Meire Pereira de Souza Ferrari, Dirlane Antoniazzi, Andressa Bezerra Nascimento, Larissa Fiama Franz, Camila Silva Bezerra, Hélida Mara Magalhães

Resumo


Curcuma longa é uma espécie asiática perene e rizomatosa com grandes propriedades medicinais, alimentícias e ornamentais. No processo micropropagativo carece de muitas informações dentre a faixa espectral mais adequada ao seu desenvolvimento. Sendo assim, o objetivo desse trabalho foi avaliar diferentes filmes espectrais no desenvolvimento de plântulas de C. longa cultivadas in vitro. Para tanto, brotações de C. longa foram inoculadas em meio Murashig e Skoog e suplementado com 30 g/L de sacarose, 6,5 g/L de ágar 4, 44 μM/L de Benzil aminopurina (BAP) e 1,08 μM/L ácido naftaleno acético (ANA). O pH do meio foi ajustado para 5,8. Os brotos foram submetidos a diferentes intensidades e qualidade espectral de luz: branco, vermelho, amarelo, azul e verde. As plântulas foram mantidas em sala de crescimento em luz constante de 25C° e fotoperíodo de 24 horas por 145 dias.
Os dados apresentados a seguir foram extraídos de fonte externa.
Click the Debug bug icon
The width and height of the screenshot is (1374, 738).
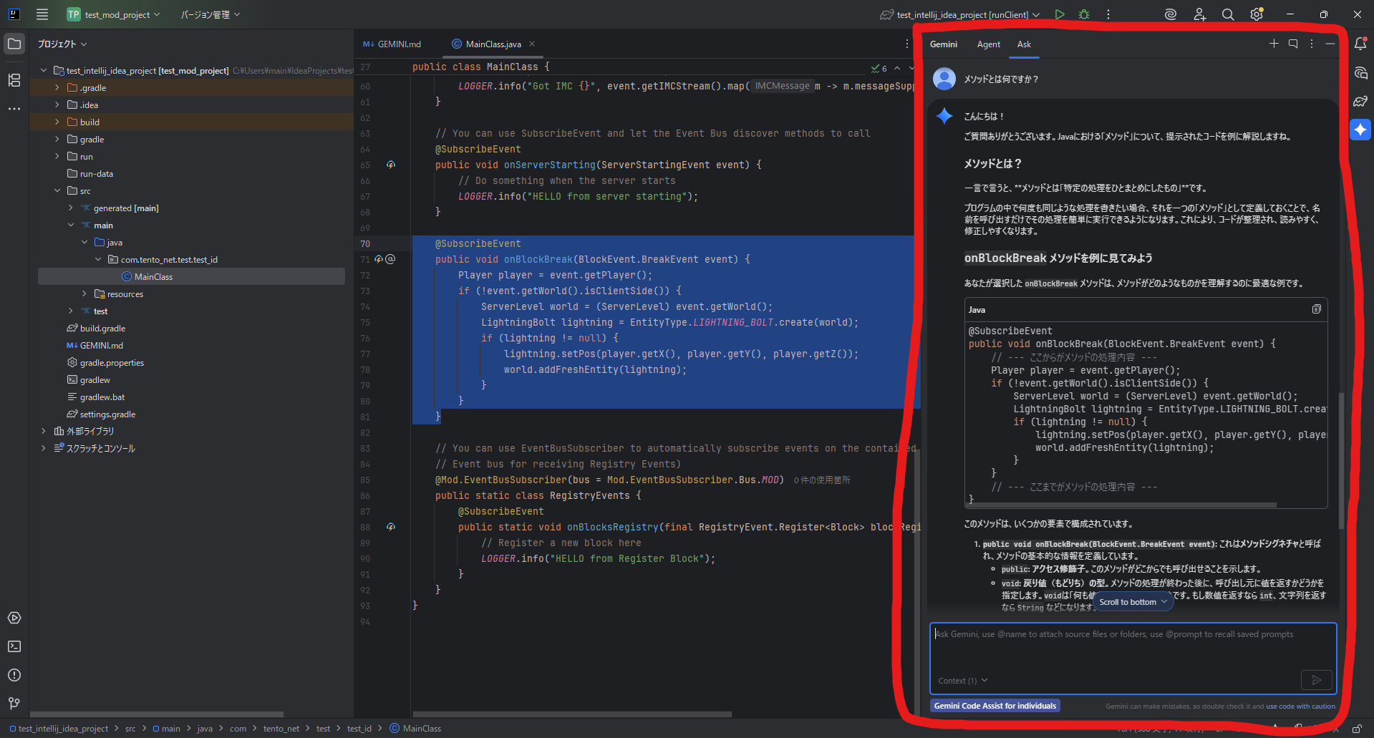[1084, 14]
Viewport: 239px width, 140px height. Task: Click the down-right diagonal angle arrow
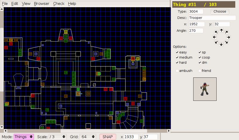click(226, 42)
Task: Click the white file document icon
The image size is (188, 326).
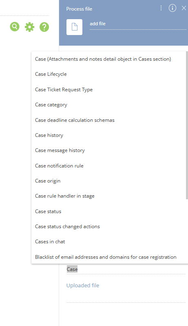Action: [75, 27]
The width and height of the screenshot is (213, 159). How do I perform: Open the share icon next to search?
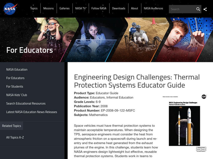(206, 9)
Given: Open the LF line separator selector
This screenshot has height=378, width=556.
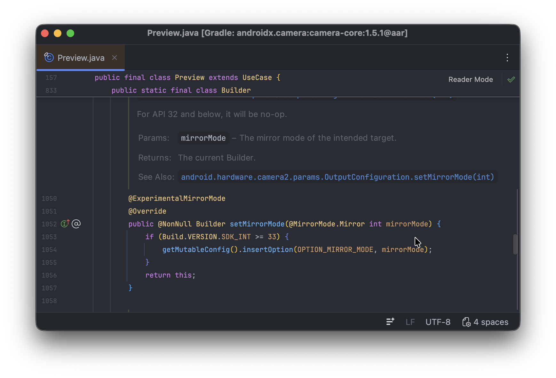Looking at the screenshot, I should (410, 322).
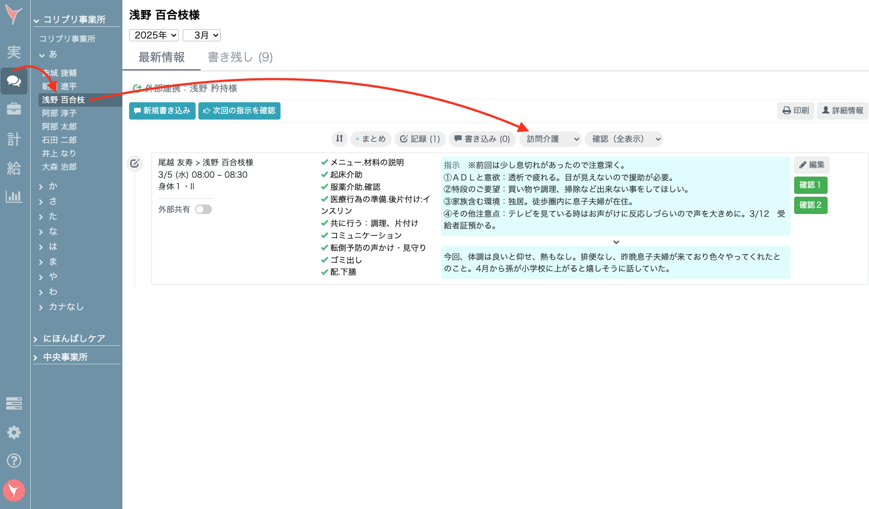
Task: Switch to the 書き残し (9) tab
Action: click(x=239, y=56)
Foram avaliadas características morfológicas e anatômicas. Os resultados obtidos demonstraram que as diferenças espectraris propiciaram diferenças no desenvolvimento das plântulas de C. longa e também na contaminação in vitro. O diâmetro da base das plântulas, a massa seca e fresca da parte área e raiz foram influenciadas pelas diferentes faixas espectrais, sendo que de modo geral os filmes, amarelo e branco foram os que propiciaram maiores valores para essas características. Já o filme verde foi o que menos favoreceu o ganho de massa das plântulas, além disso, alta taxa de contaminação foi observada na presença desse filme.